A careful reading of the record convinces us that counsel very effectively cross-examined Mr. Joiner, who finally admitted that although he thought the word “hot” was uttered *398by appellant, he could not say with certainty in what context the word was used or that appellant was in fact the speaker. He did testify that the attorney was, by that time, seated in an automobile out of hearing distance. Clearly, Attorney Joseph’s testimony could have added nothing to the jury’s understanding of this incident, and, at most, would have been cumulative.

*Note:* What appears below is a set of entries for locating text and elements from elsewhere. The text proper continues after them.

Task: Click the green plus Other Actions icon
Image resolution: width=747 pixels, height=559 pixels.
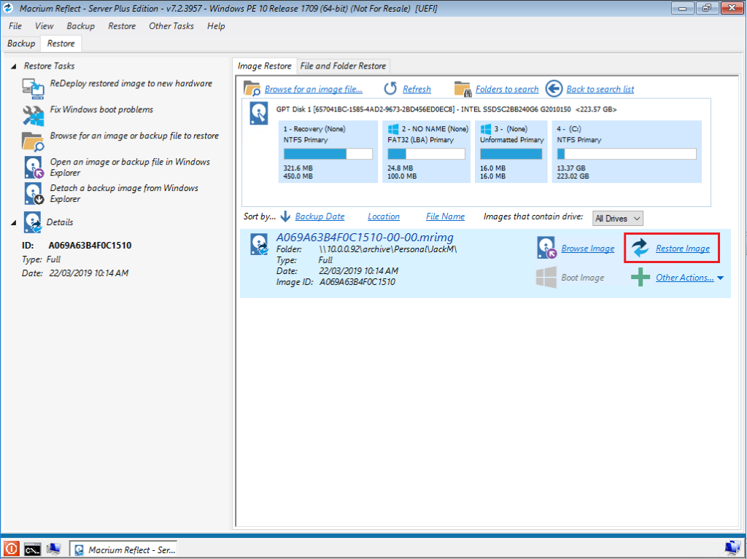Action: 640,278
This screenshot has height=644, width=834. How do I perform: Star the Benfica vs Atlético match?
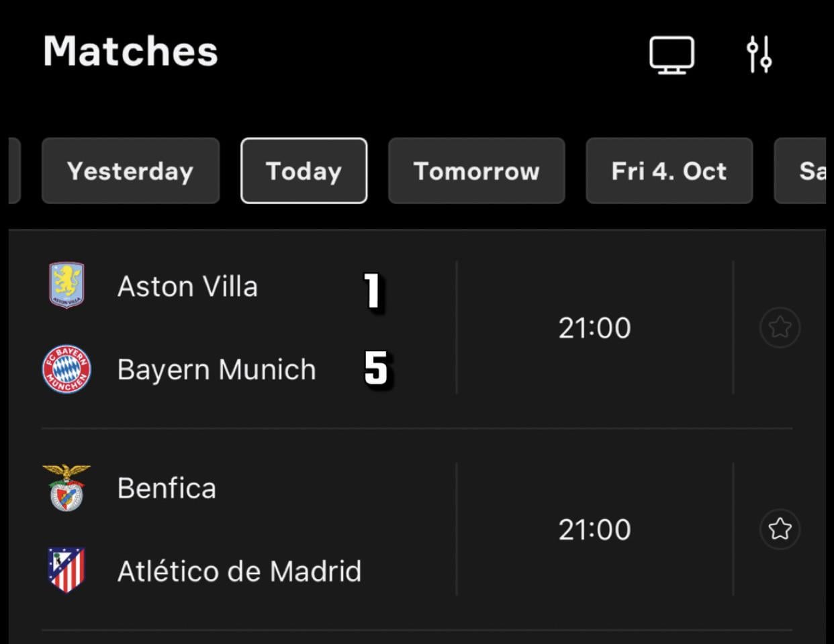[780, 529]
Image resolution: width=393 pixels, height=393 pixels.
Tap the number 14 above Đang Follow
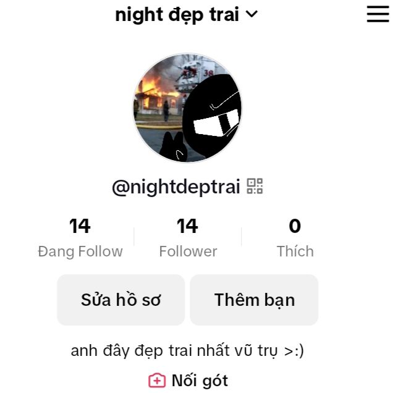[x=80, y=226]
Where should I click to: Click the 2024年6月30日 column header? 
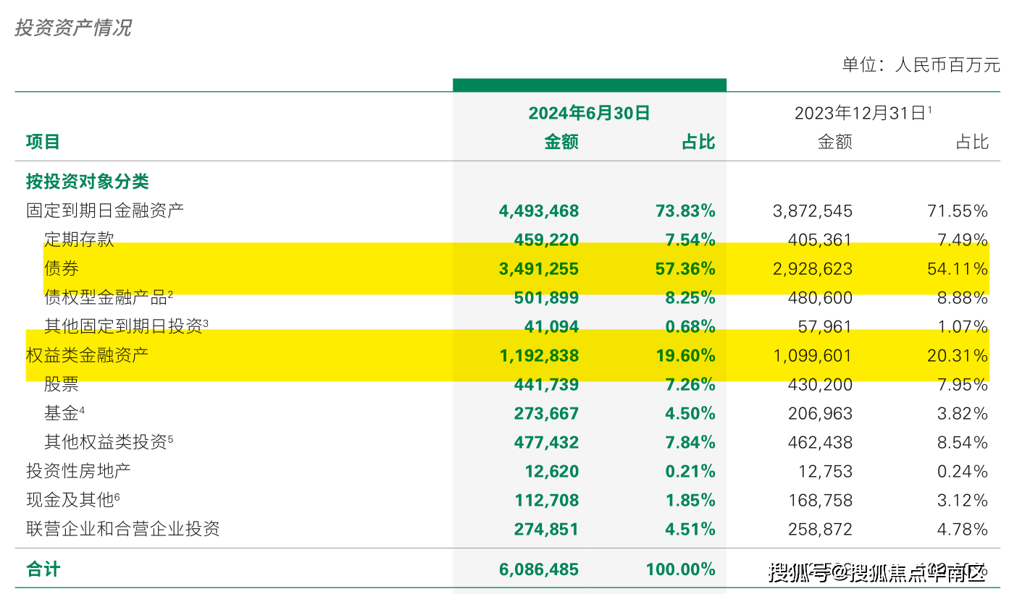(589, 113)
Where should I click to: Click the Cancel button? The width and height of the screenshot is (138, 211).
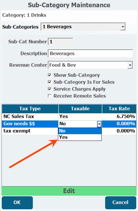pyautogui.click(x=120, y=203)
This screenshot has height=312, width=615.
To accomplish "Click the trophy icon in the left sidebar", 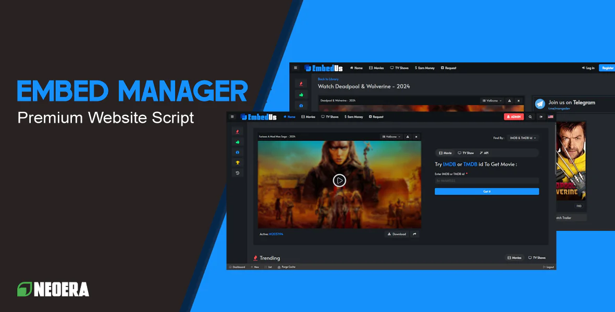I will click(238, 163).
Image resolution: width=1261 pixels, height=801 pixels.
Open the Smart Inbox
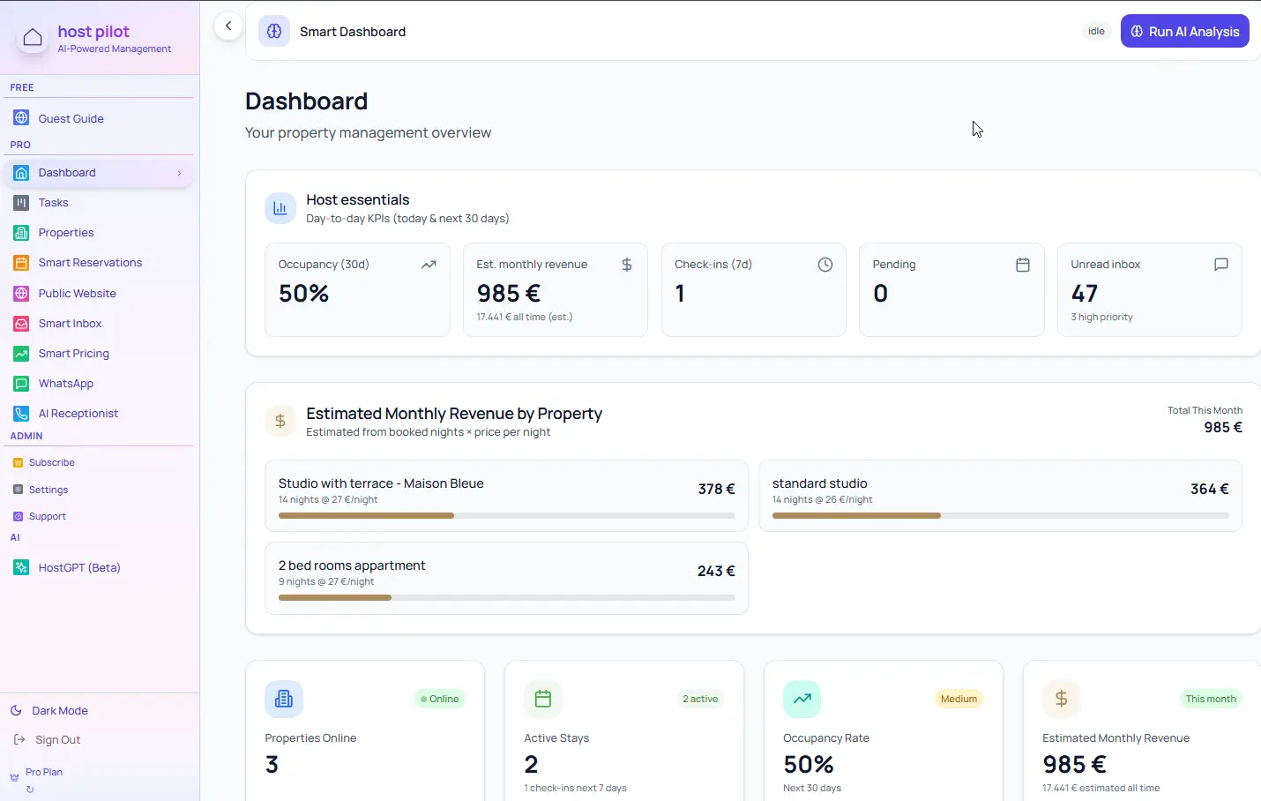click(70, 324)
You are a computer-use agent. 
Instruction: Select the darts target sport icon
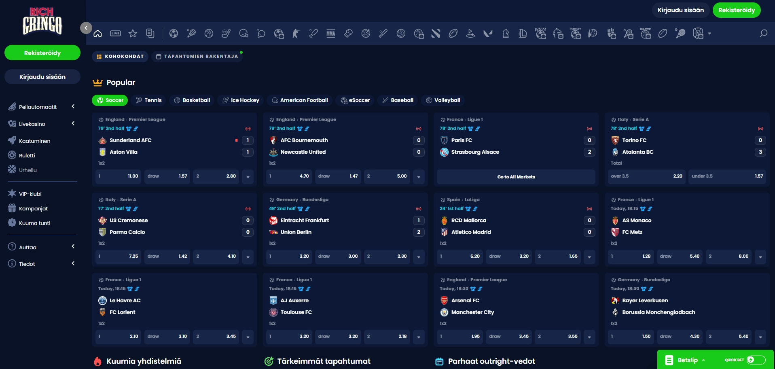pos(366,34)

As far as Mr. Levitt’s testimony is concerned, it was clearly emphasized that the discussion in Mr. Joseph’s office concerned Mr. Levitt’s anticipated testimony, should he be called by the grand jury. Mr. Levitt testified on cross-examination that there was no effort to falsify facts at Attorney Joseph’s office, and that nothing was revealed at the meeting to indicate that appellant knew at the time he sold the hi-lift to Mr. Levitt, that it was stolen. A careful reading of Mr. Reed’s and appellant’s testimony regarding the meeting with trial counsel reveals no material discrepancies. Consequently, Mr. Joseph’s testimony would again be merely cumulative.

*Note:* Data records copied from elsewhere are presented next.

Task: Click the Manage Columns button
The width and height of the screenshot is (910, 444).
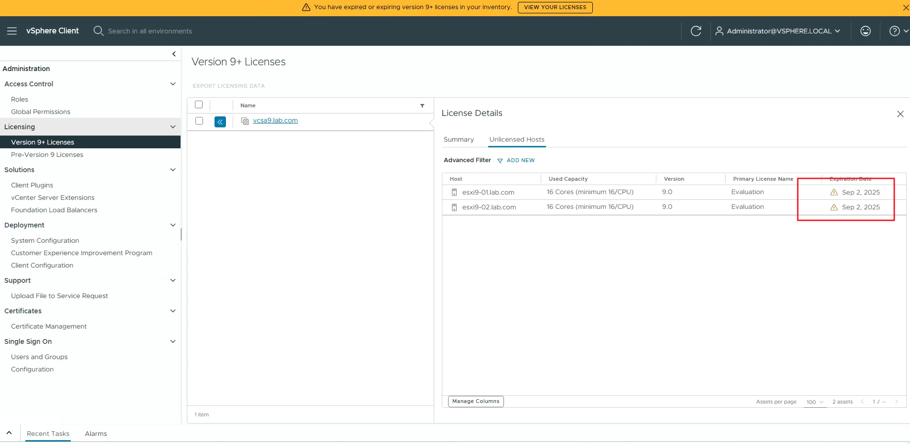Action: click(x=476, y=402)
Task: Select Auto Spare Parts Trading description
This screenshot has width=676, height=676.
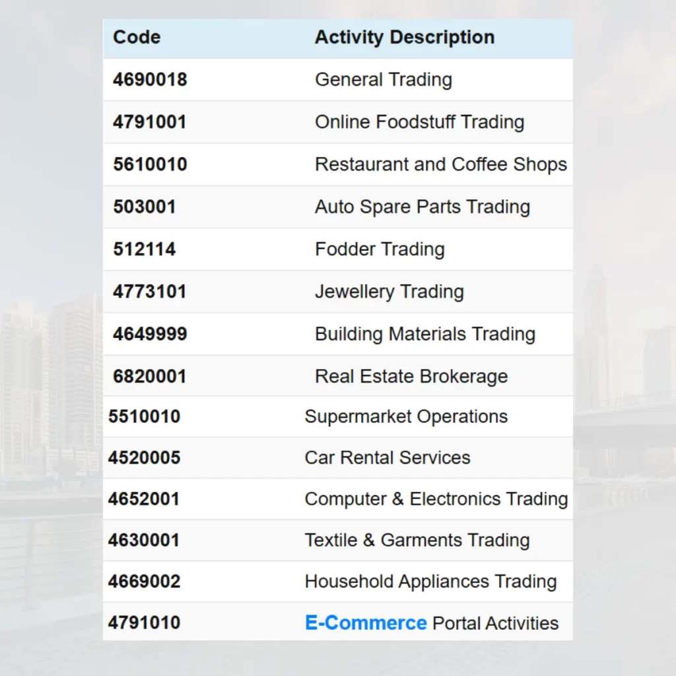Action: tap(422, 207)
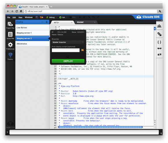Add a new deploy server with plus
Screen dimensions: 168x143
[47, 22]
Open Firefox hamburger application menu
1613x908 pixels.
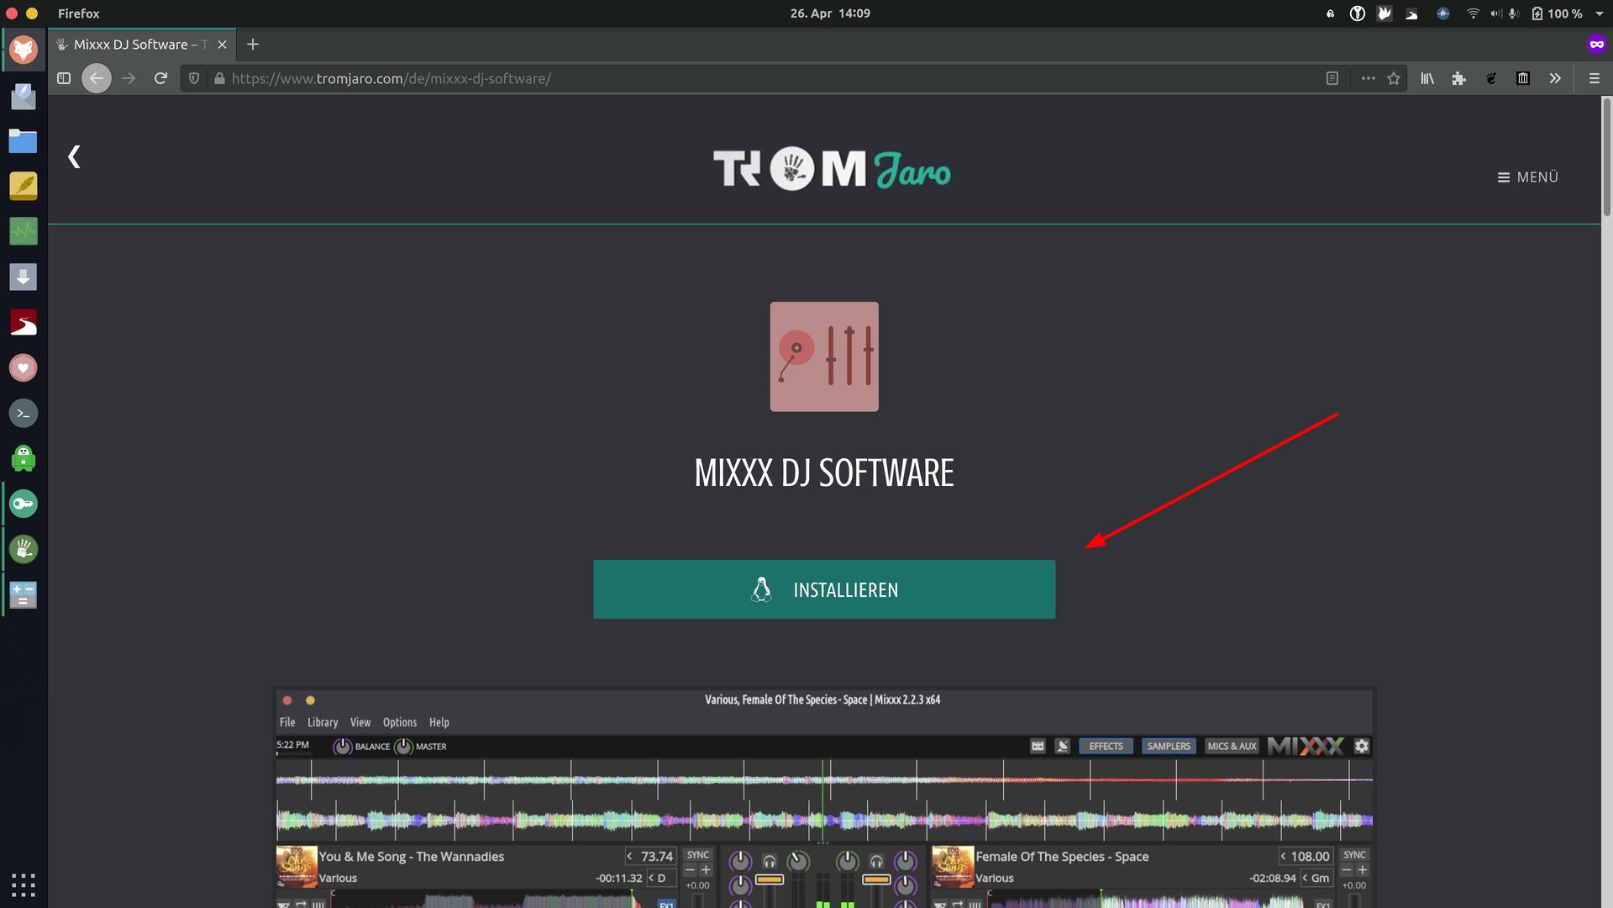pos(1594,78)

Appellant does not assert that trial counsel conducted himself at trial in such a manner that he attempted to exonerate himself and to harm appellant. Appellant points to no place in the record in which Mr. Joseph failed, to appellant’s prejudice, to cross-examine vigorously or defend appellant. Finally, appellant makes no assertion that Attorney Joseph was involved in the criminal conspiracy. Since appellant directs us to no new evidence which Attorney Joseph might have presented as a witness, and his proposed testimony would then have been merely cumulative, we find that counsel’s decision to forego testifying in favor of defending appellant had a reasonable basis. Indeed, counsel was most likely in the best position to evaluate and present appellant’s case.

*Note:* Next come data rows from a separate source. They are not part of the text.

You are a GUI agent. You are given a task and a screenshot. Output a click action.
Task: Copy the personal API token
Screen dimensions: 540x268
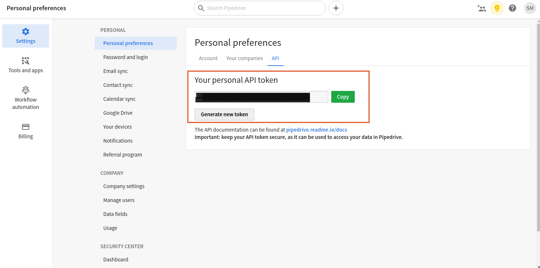(x=343, y=97)
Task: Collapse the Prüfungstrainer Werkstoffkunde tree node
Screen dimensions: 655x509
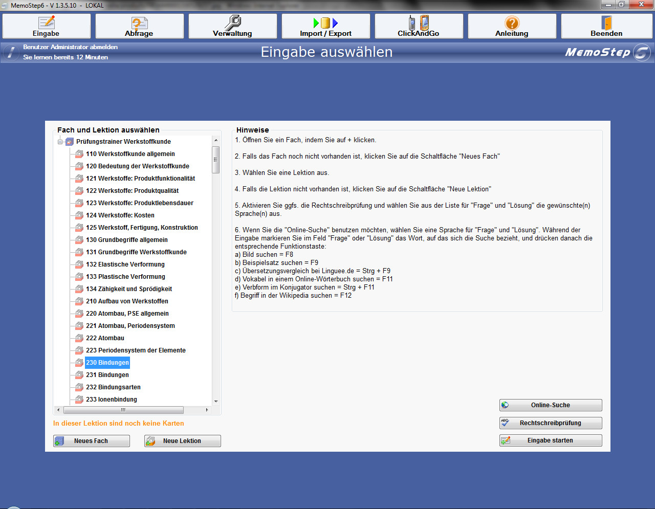Action: click(x=60, y=142)
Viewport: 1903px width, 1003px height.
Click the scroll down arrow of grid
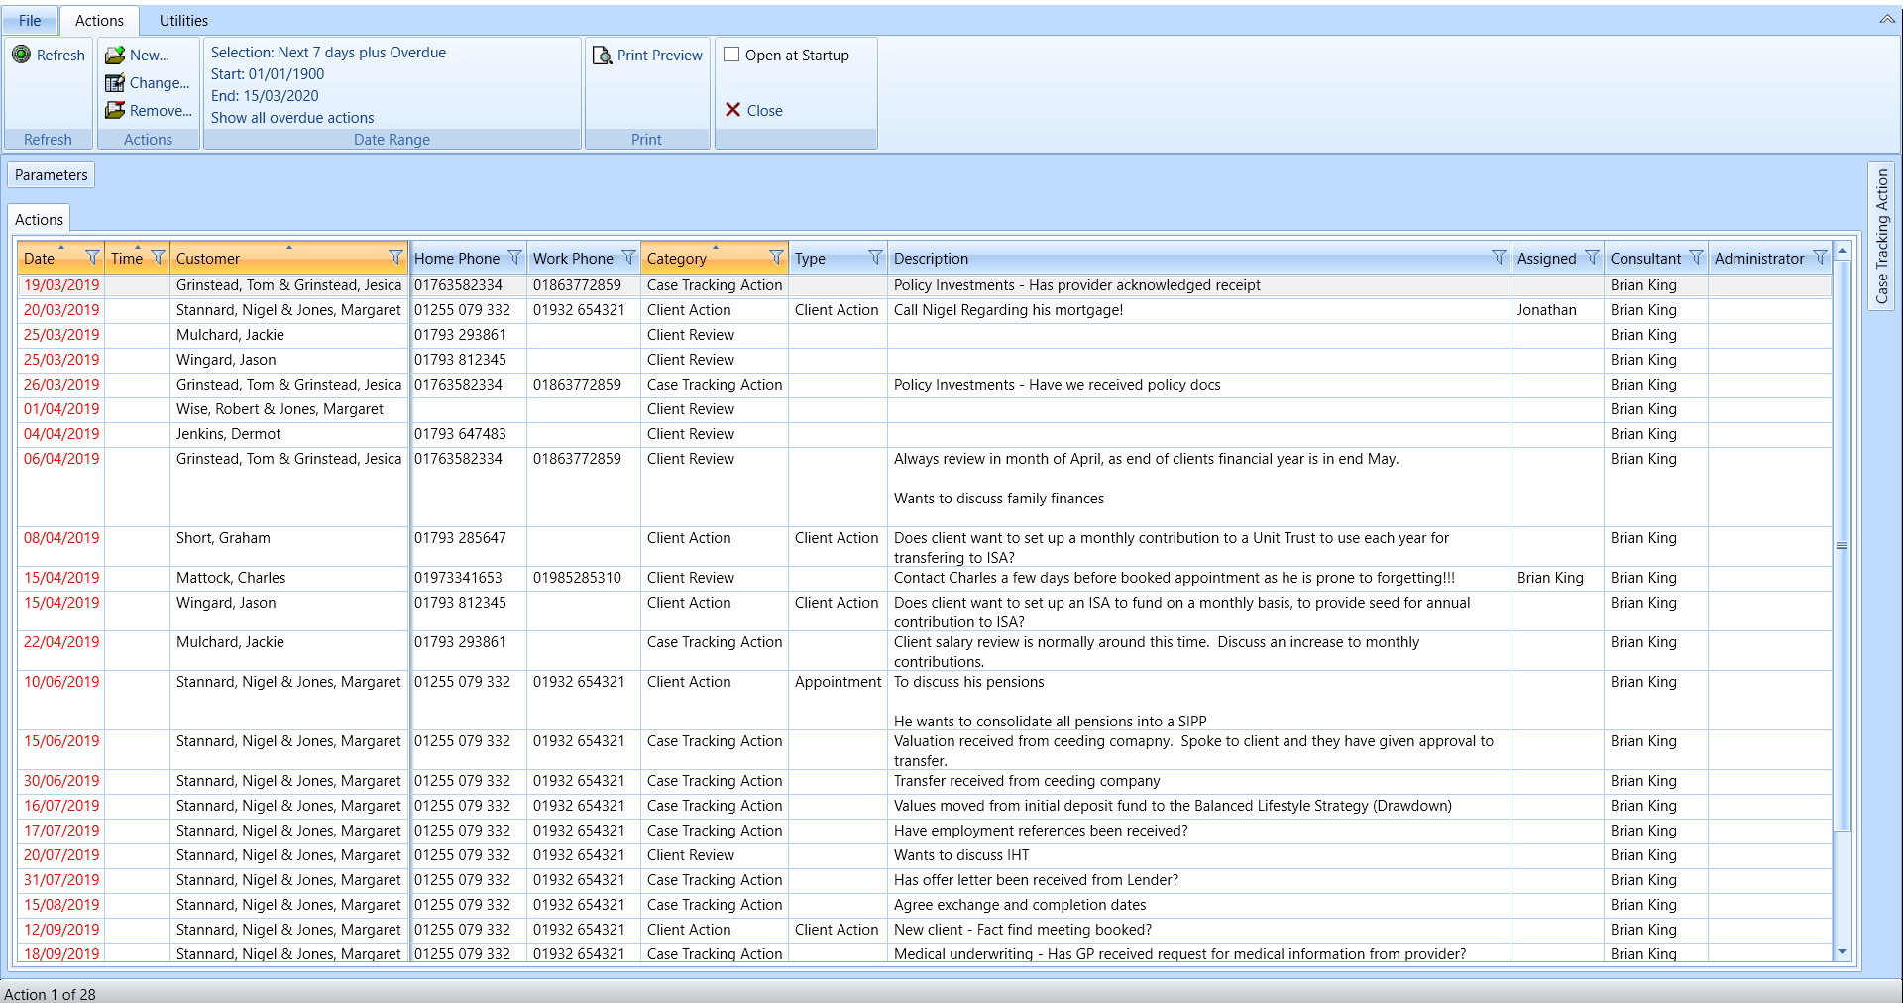(x=1842, y=952)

In conclusion, we note that at no point does appellant contend that he requested counsel to be a witness or that counsel refused to do so. Appellant was represented by counsel of his choice, who vigorously pursued his defense. We find no ineffectiveness of counsel.
Judgment of sentence affirmed.
*399CERCONE, President Judge, files a concurring and dissenting statement. JACOBS, former President Judge, WATKINS, former President Judge, and HOFFMAN, J., did not participate in the consideration or decision of this case.. 18 Pa.C.S. § 4907.
. 18 Pa.C.S. § 3925.
. 18 Pa.C.S. § 4113.
. 18 Pa.C.S. § 903.
. When appellate counsel is a different attorney from the one who represented the appellant at trial, ineffectiveness of trial counsel must be raised on direct appeal unless the grounds for the claim do not appear in the record. Commonwealth v. Dancer, 460 Pa. 95, 331 A.2d 435 (1975); Commonwealth v. Tolbert, 246 Pa.Super. 23, 369 A.2d 791 (1977).
. In Commonwealth v. Bestwick, 262 Pa.Super. 558, 396 A.2d 1311 (1978), this court, evenly divided, upheld the propriety of Judge Stranahan’s convening of the grand jury. See also Commonwealth v. Iacino, 265 Pa.Super. 375, 401 A.2d 1355 (1977). In Iacino, we further upheld the grand jury proceedings by determining that the subject matter of that and the instant appeal, a stolen PennDOT hi-lift, was within the scope of the grand jury’s investigative powers. In any event, appellant in the instant case does not question either the propriety or the scope of the grand jury’s proceedings.